Masa SMA dilalui kurang lebih sama dengan masa SMP. Maksudnya dalam
urusan cinta-cintaan. Donny ABG tidak pernah merasakan pacaran, sampai
sekarang. Untungnya hal tersebut jadi sesuatu yang saya syukuri
sekarang. Saya masih orisinil, beruntung banget kan yang jadi istri
saya? Heu3x.
Perlu dicatat, dengan kedua wanita berjilbab yang saya ceritakan di
sini, jarang sekali saya mengobrol dengan mereka. Kecuali setelah
lulus. Ah, Donny memang seperti itu. Tidak pernah PD kalau urusan
wanita.
Sekalinya ke-PD-an, malah patah hati berbulan-bulan. Heu3x. Makanya,
sekarang saya tidak terlalu tertarik lagi urusan cinta-cintaan zaman
ABG dulu. Lebih tertarik ikutan jalurnya Fahri di Ayat-ayat Cinta
Baru setelah lulus SMA, saya mulai membatasi diri untuk ‘mencari’ dan
mensyaratkan jilbab untuk calon pendamping. Alasan saya sederhana.
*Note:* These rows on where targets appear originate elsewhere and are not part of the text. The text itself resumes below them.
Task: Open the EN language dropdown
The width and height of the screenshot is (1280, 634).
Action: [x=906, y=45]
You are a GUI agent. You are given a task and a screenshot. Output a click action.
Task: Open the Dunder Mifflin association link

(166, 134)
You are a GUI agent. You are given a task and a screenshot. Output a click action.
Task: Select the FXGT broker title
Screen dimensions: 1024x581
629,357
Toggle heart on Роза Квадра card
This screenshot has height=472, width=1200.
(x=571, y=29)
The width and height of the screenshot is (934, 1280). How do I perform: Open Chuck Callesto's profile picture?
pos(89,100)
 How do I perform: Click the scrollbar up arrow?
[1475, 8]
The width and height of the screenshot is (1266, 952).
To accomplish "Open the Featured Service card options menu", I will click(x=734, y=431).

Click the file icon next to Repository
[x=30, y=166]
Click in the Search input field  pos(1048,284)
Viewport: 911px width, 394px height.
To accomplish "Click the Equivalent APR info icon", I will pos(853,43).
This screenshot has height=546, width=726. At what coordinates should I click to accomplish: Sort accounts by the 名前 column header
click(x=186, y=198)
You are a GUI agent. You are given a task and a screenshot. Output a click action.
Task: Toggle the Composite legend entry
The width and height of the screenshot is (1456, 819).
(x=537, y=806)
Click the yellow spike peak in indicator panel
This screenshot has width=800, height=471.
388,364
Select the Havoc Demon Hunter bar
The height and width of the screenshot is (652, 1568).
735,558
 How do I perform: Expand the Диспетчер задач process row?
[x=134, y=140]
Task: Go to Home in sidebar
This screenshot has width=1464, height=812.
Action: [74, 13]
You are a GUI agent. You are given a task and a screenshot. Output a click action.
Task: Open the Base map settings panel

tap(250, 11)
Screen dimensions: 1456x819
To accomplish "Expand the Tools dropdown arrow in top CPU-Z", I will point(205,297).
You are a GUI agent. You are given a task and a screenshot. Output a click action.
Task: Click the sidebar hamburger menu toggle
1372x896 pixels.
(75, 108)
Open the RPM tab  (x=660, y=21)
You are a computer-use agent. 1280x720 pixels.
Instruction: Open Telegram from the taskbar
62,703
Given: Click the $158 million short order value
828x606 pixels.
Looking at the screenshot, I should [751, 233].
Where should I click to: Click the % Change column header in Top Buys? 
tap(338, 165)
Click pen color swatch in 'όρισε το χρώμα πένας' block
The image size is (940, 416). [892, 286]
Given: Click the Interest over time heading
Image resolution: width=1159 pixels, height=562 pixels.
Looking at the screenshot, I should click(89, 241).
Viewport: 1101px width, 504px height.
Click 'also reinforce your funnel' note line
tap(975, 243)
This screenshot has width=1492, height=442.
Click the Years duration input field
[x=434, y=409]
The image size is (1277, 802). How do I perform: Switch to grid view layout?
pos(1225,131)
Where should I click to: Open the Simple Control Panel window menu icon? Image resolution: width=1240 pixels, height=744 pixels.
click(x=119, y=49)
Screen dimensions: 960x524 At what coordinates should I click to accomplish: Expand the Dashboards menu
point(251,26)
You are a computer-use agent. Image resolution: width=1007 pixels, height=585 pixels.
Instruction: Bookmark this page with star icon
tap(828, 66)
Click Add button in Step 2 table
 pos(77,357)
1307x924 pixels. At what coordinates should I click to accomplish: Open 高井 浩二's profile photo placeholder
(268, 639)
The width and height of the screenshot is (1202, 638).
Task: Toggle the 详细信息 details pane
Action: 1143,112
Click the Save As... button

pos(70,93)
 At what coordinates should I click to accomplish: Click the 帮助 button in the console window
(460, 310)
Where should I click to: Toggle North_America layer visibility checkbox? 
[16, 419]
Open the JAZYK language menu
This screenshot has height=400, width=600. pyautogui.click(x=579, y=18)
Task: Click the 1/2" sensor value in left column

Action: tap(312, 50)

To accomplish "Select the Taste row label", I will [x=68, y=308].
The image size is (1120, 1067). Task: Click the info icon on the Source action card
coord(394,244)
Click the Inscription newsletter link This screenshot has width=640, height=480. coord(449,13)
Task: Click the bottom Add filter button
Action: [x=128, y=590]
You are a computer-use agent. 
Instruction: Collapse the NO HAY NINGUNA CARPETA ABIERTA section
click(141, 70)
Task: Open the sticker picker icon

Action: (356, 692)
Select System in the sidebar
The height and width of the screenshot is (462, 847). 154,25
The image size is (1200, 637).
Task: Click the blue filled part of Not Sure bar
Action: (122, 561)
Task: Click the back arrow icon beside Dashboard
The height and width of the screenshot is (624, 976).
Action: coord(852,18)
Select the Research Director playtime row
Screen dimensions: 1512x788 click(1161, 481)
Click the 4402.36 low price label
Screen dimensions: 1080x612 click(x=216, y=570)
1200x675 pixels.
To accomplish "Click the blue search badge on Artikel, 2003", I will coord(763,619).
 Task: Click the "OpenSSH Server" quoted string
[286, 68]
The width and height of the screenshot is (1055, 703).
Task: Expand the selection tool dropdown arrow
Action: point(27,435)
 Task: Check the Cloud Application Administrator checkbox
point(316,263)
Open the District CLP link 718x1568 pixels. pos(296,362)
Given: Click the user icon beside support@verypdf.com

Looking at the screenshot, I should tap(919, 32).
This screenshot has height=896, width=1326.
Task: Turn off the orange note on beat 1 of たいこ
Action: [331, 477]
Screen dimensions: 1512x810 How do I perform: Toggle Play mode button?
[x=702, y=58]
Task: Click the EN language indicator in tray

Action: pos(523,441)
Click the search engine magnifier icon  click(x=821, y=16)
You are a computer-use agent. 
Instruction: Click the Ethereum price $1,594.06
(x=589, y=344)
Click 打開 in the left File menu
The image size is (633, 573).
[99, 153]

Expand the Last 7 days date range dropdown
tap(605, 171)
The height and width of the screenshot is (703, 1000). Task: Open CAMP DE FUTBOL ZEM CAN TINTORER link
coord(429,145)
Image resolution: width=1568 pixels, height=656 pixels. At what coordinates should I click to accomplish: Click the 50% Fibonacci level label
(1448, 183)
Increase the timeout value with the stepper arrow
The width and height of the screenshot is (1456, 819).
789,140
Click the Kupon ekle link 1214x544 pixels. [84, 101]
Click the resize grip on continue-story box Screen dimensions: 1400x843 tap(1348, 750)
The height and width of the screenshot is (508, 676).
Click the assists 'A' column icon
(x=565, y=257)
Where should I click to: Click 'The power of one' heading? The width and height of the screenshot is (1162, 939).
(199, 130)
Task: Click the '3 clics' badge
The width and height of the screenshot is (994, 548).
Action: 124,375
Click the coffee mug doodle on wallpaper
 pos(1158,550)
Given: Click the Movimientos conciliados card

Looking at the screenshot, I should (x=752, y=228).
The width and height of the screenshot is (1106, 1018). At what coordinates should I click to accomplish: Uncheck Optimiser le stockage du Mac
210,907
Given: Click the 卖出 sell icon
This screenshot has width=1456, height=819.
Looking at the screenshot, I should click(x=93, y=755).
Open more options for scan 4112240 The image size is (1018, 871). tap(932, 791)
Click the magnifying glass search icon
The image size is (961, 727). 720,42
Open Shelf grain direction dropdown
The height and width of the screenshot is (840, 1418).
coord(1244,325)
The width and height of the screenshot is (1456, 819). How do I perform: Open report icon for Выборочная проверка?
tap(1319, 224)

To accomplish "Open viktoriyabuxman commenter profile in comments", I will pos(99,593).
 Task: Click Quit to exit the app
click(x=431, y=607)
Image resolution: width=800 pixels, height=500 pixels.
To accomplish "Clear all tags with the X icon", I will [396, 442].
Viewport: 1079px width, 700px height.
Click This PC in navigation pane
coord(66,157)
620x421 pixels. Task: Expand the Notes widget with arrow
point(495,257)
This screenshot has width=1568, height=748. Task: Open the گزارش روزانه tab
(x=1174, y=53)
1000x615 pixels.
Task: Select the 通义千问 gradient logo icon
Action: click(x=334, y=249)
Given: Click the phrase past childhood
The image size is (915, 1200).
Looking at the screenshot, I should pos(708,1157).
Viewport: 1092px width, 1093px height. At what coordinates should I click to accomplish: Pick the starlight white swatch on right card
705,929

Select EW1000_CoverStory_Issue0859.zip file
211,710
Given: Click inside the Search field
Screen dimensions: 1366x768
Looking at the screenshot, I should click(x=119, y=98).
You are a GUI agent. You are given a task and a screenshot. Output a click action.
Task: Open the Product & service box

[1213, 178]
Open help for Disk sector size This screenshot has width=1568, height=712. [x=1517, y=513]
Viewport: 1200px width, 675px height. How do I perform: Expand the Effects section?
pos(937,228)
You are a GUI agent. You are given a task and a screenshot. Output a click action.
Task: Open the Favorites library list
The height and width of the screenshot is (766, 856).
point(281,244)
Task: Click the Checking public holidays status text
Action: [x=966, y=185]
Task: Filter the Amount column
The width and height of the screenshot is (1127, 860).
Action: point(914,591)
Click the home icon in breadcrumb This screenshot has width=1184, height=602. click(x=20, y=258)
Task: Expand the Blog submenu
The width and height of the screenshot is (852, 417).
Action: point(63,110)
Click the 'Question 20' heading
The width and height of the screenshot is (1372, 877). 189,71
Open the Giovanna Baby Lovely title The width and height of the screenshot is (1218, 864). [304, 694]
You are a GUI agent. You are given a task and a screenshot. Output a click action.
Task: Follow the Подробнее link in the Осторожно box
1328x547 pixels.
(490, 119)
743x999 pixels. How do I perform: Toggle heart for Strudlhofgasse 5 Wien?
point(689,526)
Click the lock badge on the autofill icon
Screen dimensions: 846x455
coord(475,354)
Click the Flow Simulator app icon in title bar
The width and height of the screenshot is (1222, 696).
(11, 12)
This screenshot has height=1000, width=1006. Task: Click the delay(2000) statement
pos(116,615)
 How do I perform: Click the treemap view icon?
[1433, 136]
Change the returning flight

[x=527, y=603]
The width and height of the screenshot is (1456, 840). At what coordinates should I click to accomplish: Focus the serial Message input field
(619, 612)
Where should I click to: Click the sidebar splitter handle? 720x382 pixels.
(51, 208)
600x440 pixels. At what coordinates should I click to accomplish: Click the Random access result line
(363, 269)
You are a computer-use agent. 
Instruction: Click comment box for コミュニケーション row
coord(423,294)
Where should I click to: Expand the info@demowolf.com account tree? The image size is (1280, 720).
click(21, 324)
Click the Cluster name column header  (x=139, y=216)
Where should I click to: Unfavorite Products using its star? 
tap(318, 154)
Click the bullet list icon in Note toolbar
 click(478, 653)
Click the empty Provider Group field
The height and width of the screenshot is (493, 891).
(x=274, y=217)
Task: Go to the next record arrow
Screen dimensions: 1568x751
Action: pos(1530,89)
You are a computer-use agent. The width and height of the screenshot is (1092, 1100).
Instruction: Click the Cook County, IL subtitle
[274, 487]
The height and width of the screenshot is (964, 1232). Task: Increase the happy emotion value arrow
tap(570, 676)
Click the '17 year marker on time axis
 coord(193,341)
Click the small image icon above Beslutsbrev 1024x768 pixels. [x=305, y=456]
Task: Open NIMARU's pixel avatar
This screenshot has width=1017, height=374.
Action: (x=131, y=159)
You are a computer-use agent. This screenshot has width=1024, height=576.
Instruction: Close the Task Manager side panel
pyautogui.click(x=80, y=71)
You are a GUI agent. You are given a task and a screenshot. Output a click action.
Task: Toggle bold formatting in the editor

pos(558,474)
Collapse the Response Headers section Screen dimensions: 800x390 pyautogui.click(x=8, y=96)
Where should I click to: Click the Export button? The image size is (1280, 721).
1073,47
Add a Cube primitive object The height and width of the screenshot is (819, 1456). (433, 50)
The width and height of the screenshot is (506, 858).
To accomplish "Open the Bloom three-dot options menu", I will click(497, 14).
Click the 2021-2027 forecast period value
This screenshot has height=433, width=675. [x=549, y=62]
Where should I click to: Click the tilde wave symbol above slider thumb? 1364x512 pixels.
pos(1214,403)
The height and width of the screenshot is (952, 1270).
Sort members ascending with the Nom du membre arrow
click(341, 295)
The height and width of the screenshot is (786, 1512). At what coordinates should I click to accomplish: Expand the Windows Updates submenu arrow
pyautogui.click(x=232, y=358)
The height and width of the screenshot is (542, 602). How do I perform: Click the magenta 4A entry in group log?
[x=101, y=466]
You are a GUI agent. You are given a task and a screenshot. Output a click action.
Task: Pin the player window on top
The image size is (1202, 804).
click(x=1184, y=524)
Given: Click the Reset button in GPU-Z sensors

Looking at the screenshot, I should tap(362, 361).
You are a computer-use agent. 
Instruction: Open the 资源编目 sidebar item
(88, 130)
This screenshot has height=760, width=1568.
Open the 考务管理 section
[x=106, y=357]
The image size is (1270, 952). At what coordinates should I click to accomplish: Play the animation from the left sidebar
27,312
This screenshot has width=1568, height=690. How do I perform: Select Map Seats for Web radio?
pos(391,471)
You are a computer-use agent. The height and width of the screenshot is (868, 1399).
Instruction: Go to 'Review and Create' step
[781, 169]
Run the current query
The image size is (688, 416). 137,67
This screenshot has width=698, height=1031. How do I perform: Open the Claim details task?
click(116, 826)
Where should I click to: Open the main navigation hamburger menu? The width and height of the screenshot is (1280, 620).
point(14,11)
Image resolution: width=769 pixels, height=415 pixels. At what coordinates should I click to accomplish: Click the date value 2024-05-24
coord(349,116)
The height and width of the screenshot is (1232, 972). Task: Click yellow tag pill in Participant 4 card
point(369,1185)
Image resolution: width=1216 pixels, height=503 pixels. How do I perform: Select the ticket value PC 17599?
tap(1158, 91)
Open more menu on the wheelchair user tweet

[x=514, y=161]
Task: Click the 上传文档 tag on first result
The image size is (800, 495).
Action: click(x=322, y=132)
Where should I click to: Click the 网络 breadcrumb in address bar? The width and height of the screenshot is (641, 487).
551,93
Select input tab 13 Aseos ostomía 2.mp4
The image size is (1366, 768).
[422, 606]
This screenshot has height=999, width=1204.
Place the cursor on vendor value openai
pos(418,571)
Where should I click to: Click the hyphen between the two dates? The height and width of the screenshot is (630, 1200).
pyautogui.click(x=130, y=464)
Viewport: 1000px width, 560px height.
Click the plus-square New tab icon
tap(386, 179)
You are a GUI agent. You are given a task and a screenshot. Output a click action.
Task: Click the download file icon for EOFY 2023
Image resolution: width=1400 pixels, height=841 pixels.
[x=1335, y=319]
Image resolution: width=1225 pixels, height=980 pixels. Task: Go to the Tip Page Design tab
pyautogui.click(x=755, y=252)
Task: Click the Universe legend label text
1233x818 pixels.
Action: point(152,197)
Wanita berjilbab 99% Muslim. Saya tidak perlu repot mengira-ngira lagi,
“agama dia apa ya?“. Sudah jelas, meskipun di Indonesia muslim masih mayoritas. Sesuai juga dengan apa yang tercantum dalam Al-Quran, “agar mudah dikenali“.
Meskipun tidak selalu, tapi jilbab juga merupakan simbol ketaatan,
simbol keshalihan. Kalau pada Allah Yang Maha Agung saja taat, mestinya
ke suami juga taat. Dalam arti yang positif tentunya. Dan bagi saya,
jilbab juga sebuah simbol pembebasan, bukan pengekangan.
Saya merasa, peristiwa masa kecil yang telah terjadi merupakan sebuah
pengkondisian dari Allah untuk saya. Sampai akhirnya saya pernah dan
masih serta mudah-mudahan selalu istiqamah untuk terlibat dalam
organisasi yang -katanya- bergerak di bidang dakwah. Satu hal lagi yang
sebetulnya patut saya syukuri. Perlu saya akui bahwa orientasi hidup
saya berubah cukup drastis setelah berkecimpung di ranah dakwah yang berat berliku tajam dan kadang-kadang menukik.
Meskipun, sejujurnya saya menjalaninya masih setengah-setengah, bahkan
saya masih merasa belum berdakwah sama sekali, masih takut-takut dan
malu-malu gitu deh. Tanda kurang iman sebetulnya.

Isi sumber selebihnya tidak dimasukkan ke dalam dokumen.